There is a remarkably simplistic, captioned sepia-toned photo making the rounds on several of the social networks. I won’t post it in this entry, but the gist is that until 1913 Americans “kept all of their earnings”, and in spite of that fact we had schools and roads and railroads and an Army and unicorns pooped tax-free rainbows. Therefore people today are being “extorted”.

The implication is that prior to 1913, when the 16th Amendment was ratified (allowing Congress to levy income taxes without apportioning them among the states or basing them on the United States Census), we weren’t paying taxes on our earning, and we did just fine. Therefore taxes = extortion.

But this is a remarkably ignorant reading of history. Just because in 1913 Congress could levy taxes without apportioning them, doesn’t mean taxes didn’t exist before then. You can’t even claim to have read the Constitution and say that, since the 16th Amendment was just a modification of Congress’ ability to levy taxes as granted in Article I, Sections 2 and 8; not something brand new. Prior to 1913 there were direct and indirect taxes: excise taxes and tariffs, import taxes, property taxes, taxes on economic activities, personal income taxes (on and off since 1861), inheritance taxes, poll taxes, sales taxes, etc. Or does someone think the state and federal governments worked with zero budgets until 1913?

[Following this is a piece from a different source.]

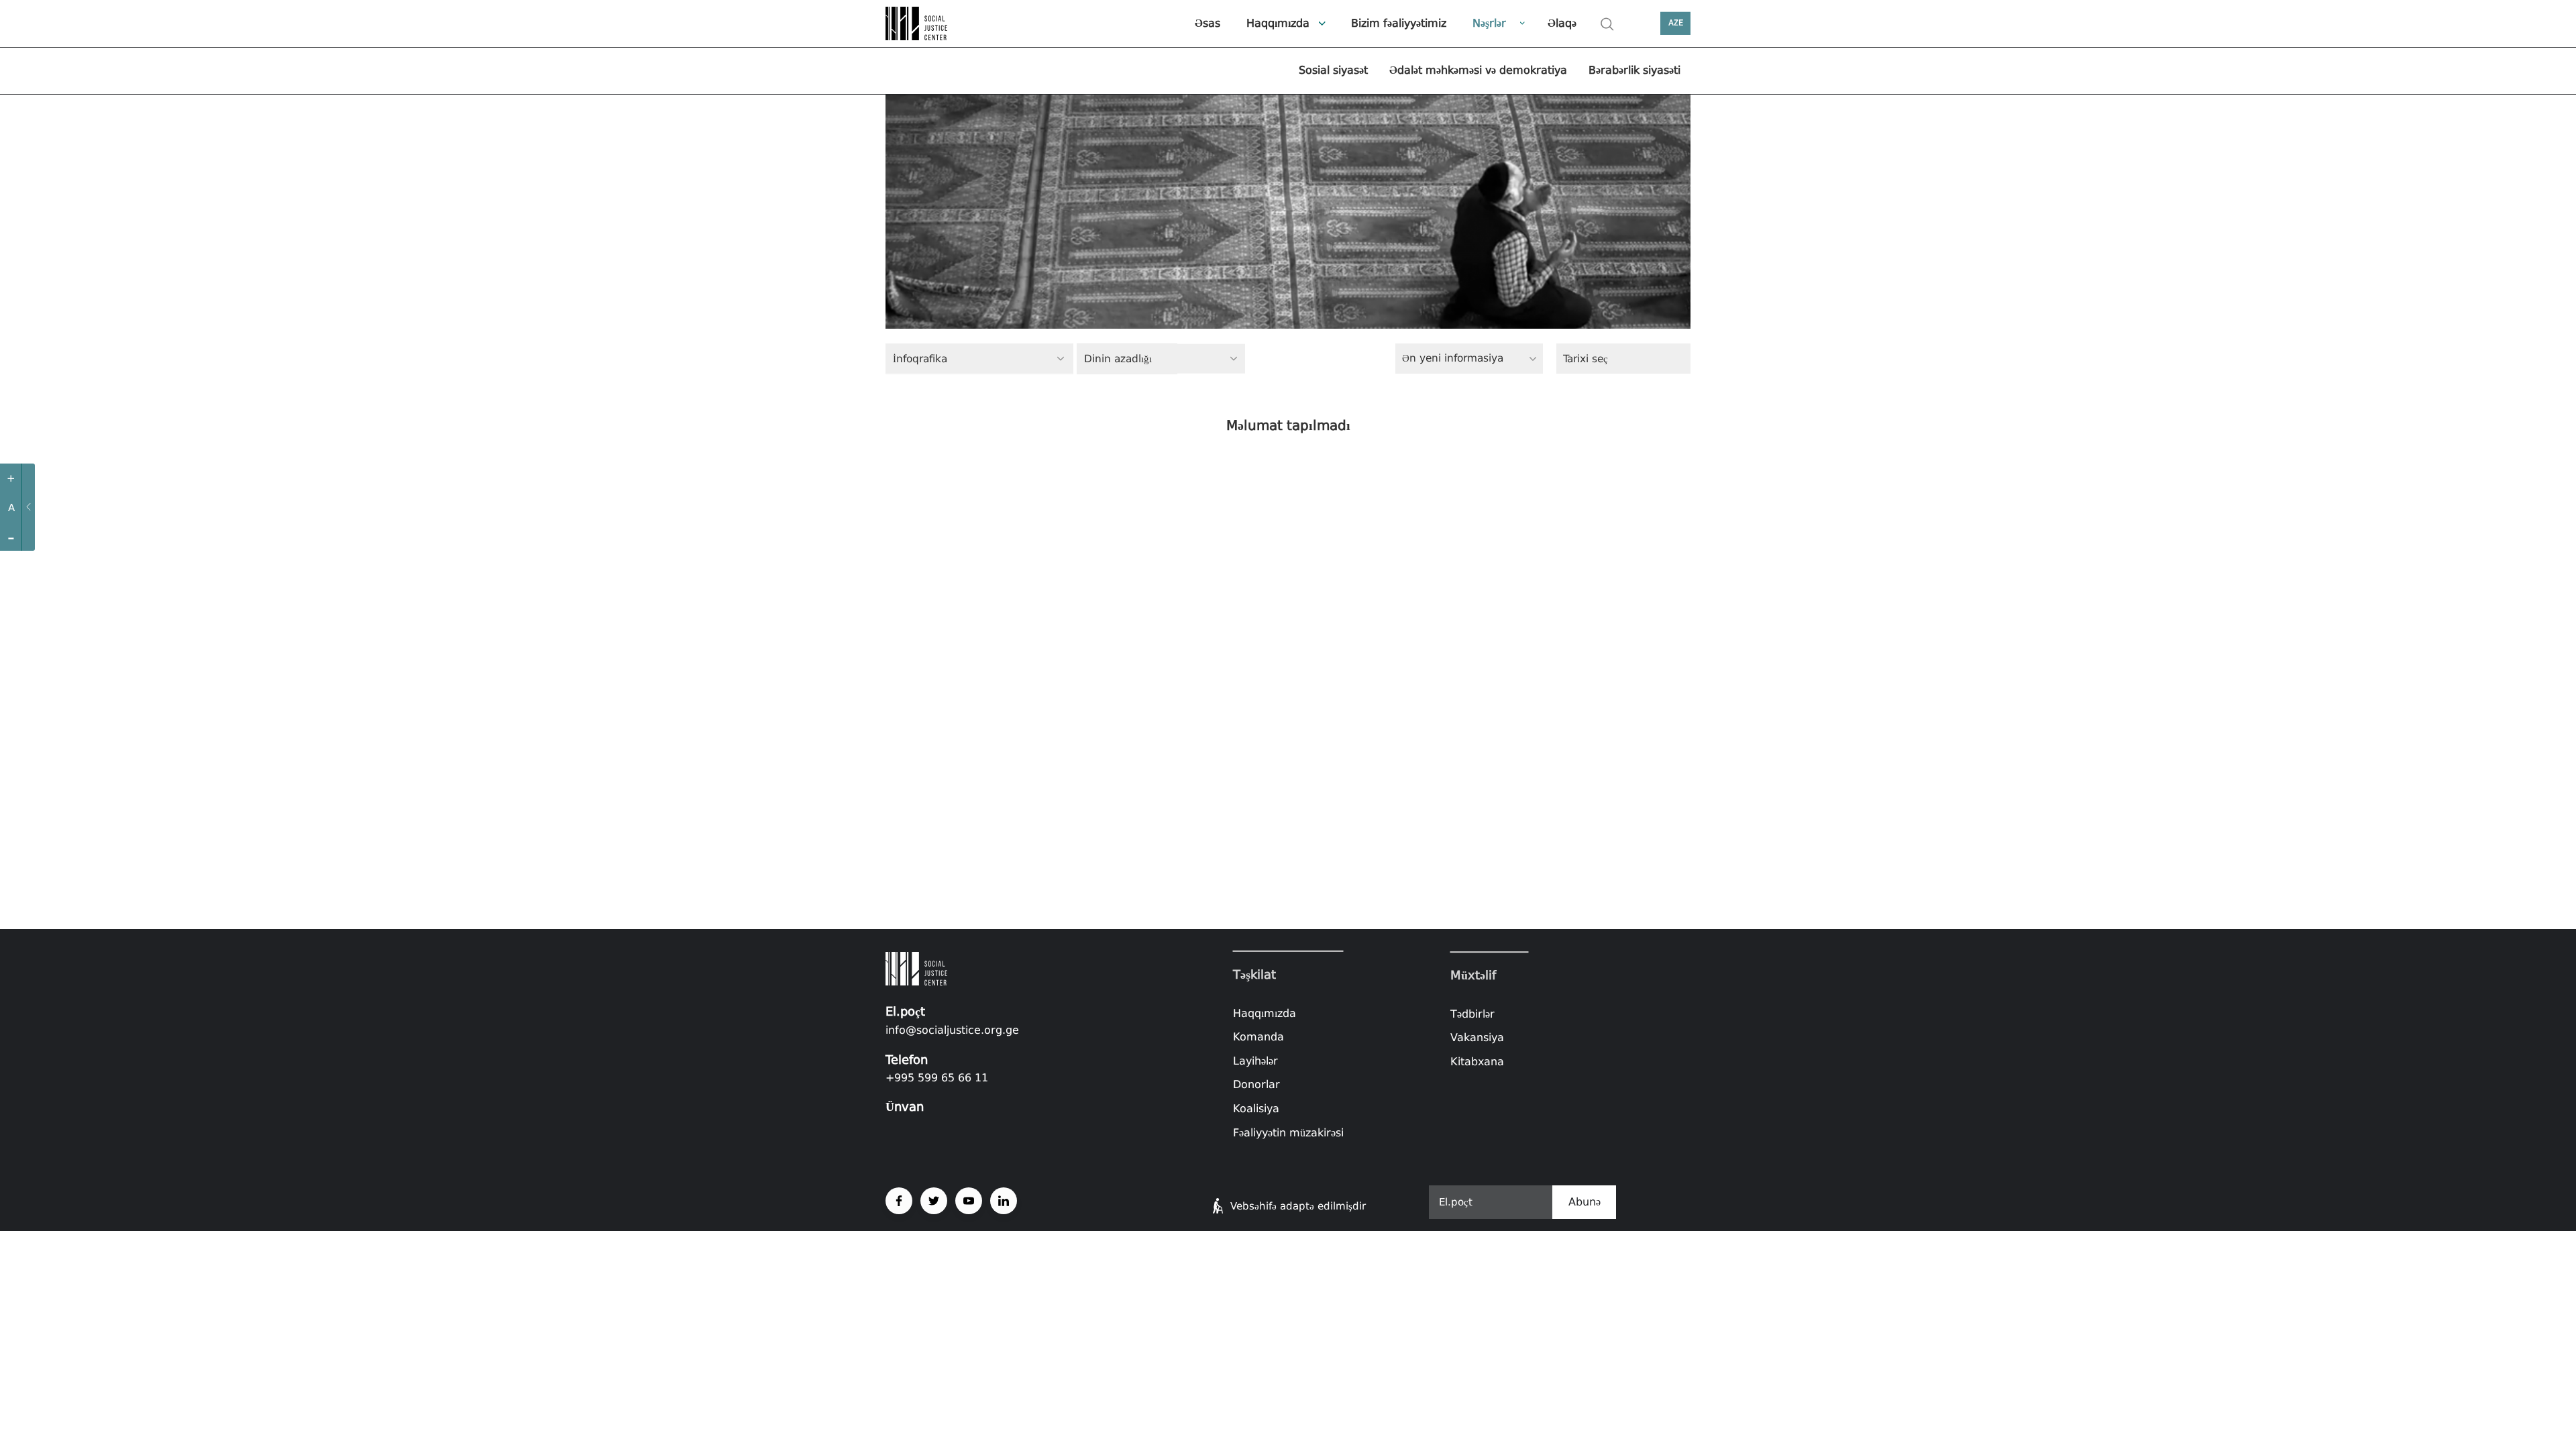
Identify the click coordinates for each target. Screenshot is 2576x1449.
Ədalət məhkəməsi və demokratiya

In addition, a lot of the income taxes imposed before 1913 used wars as their justification, so that helps explain the Army, Navy and Marine Corps. Heck, one of the main reasons the Constitution came to be was because the nation was unable to pay its war debts, thanks to the lack of collection powers in the Articles of Confederation.  And prior to the establishment of public education, schools and colleges were available only to those who could afford to pay for them personally or within their community, so it wasn’t exactly an educational utopia for those who wanted the opportunity to better themselves but lacked the money.

But fundamentally we need to ask the question: does anyone think that 1912 was the high-water mark for American society and the welfare and happiness of its citizens, one that we should strive to recreate?

Sure, there is tax fraud and waste today, and we can work to eliminate that within the current tax context. But as my friend Ben Zvan said after April 15th this year, quoting Oliver Wendell Holmes: “I like to pay taxes. With them, I buy civilization.” To equate taxation with extortion or to claim that prior to 1913 no one paid taxes and everything was peachy because of it is ridiculous.